This video, Building a Data Mart with Pentaho Data Integration, teaches how to apply the Kimball Dimensional Modeling technique with Pentaho Data Integration tool. At the beggining it disclaim it will not teach Dimensional Modeling or how to use PDI. Considering how sophisticated Kimball’s technique is, the content is very usefull for anybody how has to assembly such Dimenional Data Marts.
I liked it very much:
- The video has very high quality: 1920×1080 @ 25 fps and 44KHz audio stream.
- The video capture is very fluid, very stable, no skipping. The machine on which it was recorded is blazing fast, and paired along Ubuntu it just screams – no loading times, no lags, only smooth movements.

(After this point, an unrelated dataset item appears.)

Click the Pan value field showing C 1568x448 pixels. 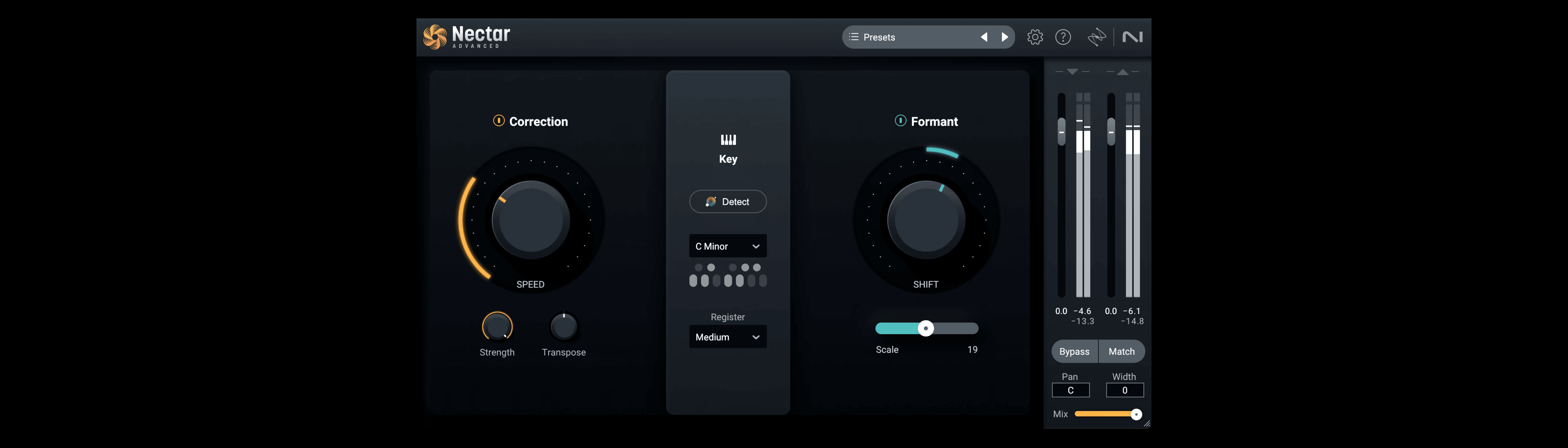click(1071, 389)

You can see it is not an edited video because most of the time the mouse cursor does not do leap around the screen;
- The product is not only a video feed, it has a whole site with the video splitted in sections, make it easy and an ease to navigate, to play, stop and resume;
- The narration is very concise and sparingly (no hums and ehhs or silences.) You can see it has been edited to reach this quality;
- The product is very complete, with downloadable material;
- It is totally based on FOSS community editions softwares, so no extra cost at all to follow it (although it does use Pentaho Analyzer, but a free limited feature license one – very high added value because this is a very usefull tool;)

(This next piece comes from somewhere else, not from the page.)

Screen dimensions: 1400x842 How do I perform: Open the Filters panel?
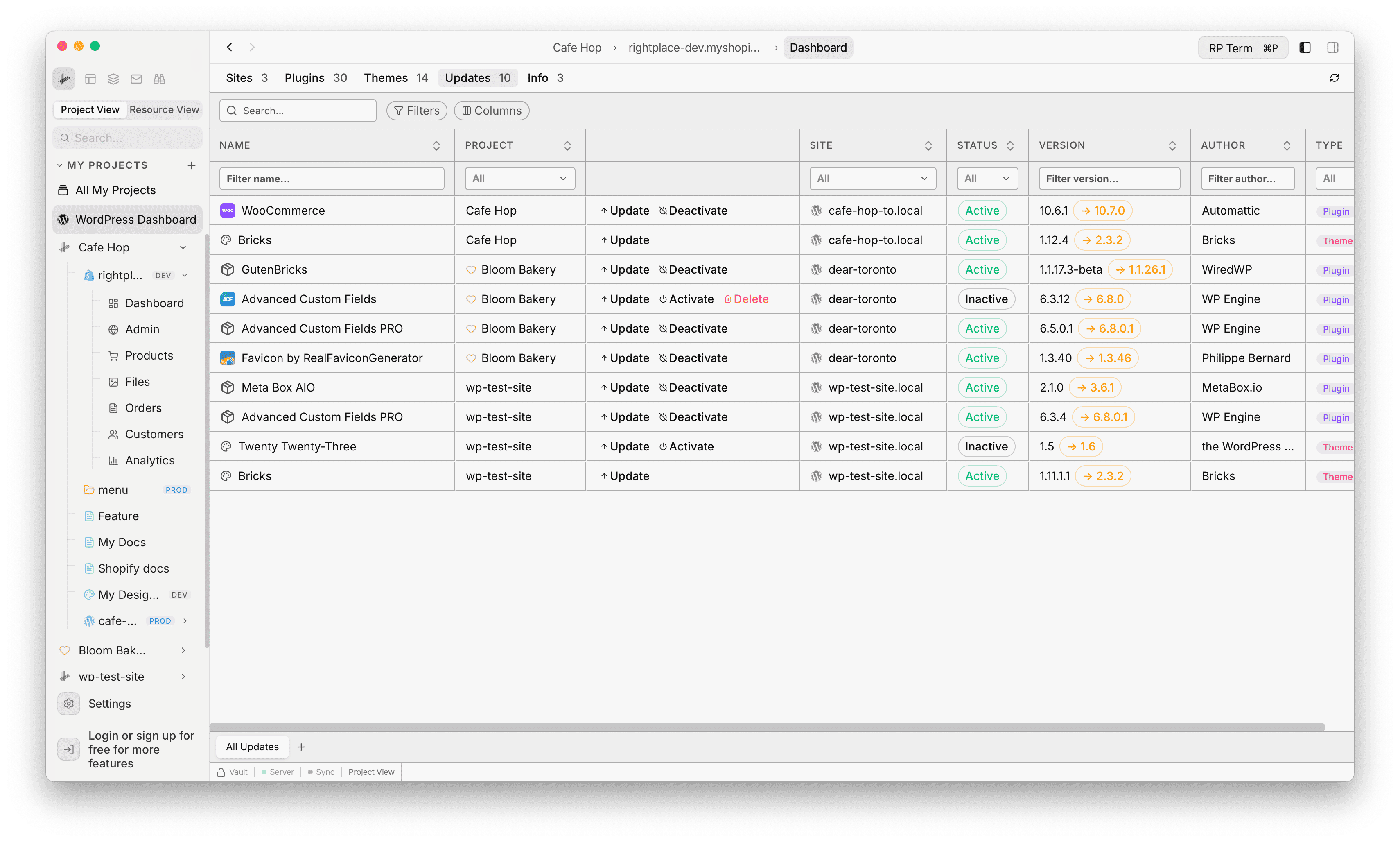[416, 110]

- It shows en passant how to use the EObjects Data Cleaner to achieve better data quality, which is a huge plus just by mere mentioning it;
- It is a very good course because it address not only the promised subject with detail, but it also teaches a lot on important aspects of data warehousing, like using columnar databases, caring about data quality, file and database versioning etc.;
- Most of the technical decisions are justified, which means you bask on the author experience.
I didn’t like it:
- The narrator has an accent with gets in the middle sometimes (I could never fully understand the second part titles), but you get accostumed to it. Also, I believe they’ve changed narrators a couple of times or maybe changed the pitch – the guy sounds a bit different at some chapters. No big deal;
- The sound has some volume and pitch wobling: sometimes (and quite frequently) it sounds like having skipped a frame or two and the voice goes into a higher pitch while decreasing the volume a bit. However, other than a little irritanting, it does not impair the hearing and you eventually also get accostumated to it;
- The use of JNDI connections: PDI has variables which are better fit to make connections portable than JNDI. However, it is a technical option you don’t need to follow and it does not negativelly affect the video or the content and its usability;
- On the Packt off-line video interface I missed very much some buttons to replay the video or go back a little, pause it and so on. When you download and play with your favorite media player everything is ok, tough.
I could go on and on listing things I liked about this video, but I’d became repetitive. On the other hand, the bad things are not really important. Besides the listed above, I could hardly find anything else.
The content is rich, detailed, carefully organized and laid out, very usefull and very practical. The video itself is very good, worth an in person course, technically very well done, and with a nice off-line interface. The negative points amounts to some quirks of the audio and the offline interface navigation buttons that I miss, but none of them are really important and do not stand in the way for an enjoyable experience.
All in all, Building a Data Mart with Pentaho Data Integration is a buy if you need to learn how to use PDI to design an ETL process for loading a Dimensional Model.